Task to carry out: Lines that contain the string "resolution" are the ones to list; copy all of them from the records.

******************************

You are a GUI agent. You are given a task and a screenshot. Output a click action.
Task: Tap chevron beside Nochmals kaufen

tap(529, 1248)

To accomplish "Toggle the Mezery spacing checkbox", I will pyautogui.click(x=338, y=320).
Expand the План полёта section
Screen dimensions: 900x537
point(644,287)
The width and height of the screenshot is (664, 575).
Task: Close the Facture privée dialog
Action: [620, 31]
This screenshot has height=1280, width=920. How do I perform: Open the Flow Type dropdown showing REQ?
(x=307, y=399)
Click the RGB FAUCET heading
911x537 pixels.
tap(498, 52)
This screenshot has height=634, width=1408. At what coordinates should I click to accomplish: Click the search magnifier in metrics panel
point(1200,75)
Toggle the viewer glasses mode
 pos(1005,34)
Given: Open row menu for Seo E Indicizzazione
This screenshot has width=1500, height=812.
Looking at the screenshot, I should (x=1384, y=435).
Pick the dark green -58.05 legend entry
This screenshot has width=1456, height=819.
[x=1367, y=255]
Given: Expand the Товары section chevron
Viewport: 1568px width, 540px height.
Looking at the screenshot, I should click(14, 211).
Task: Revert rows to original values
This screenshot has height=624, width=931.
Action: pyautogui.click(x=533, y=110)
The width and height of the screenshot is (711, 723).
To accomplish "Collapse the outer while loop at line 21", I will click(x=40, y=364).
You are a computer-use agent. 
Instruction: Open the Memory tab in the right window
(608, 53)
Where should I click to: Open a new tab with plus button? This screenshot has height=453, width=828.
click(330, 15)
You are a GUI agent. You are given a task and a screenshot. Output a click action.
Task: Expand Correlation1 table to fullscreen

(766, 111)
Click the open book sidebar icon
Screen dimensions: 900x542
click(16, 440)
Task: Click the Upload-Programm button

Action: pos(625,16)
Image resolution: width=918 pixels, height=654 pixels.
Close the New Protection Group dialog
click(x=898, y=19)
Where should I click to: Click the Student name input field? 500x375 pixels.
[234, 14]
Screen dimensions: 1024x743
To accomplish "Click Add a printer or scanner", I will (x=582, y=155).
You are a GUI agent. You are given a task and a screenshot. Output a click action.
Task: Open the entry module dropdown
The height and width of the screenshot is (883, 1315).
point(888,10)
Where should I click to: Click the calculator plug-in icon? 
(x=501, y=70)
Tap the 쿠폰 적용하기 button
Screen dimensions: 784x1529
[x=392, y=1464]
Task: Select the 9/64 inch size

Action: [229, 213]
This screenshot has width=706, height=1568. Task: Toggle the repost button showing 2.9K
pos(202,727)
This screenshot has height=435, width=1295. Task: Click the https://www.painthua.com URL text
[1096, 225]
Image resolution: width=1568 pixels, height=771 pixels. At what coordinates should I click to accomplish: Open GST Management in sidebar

******************************

Solution:
Image resolution: width=918 pixels, height=654 pixels.
Image resolution: width=1568 pixels, height=771 pixels. At what coordinates should I click to accomplish: Open GST Management in sidebar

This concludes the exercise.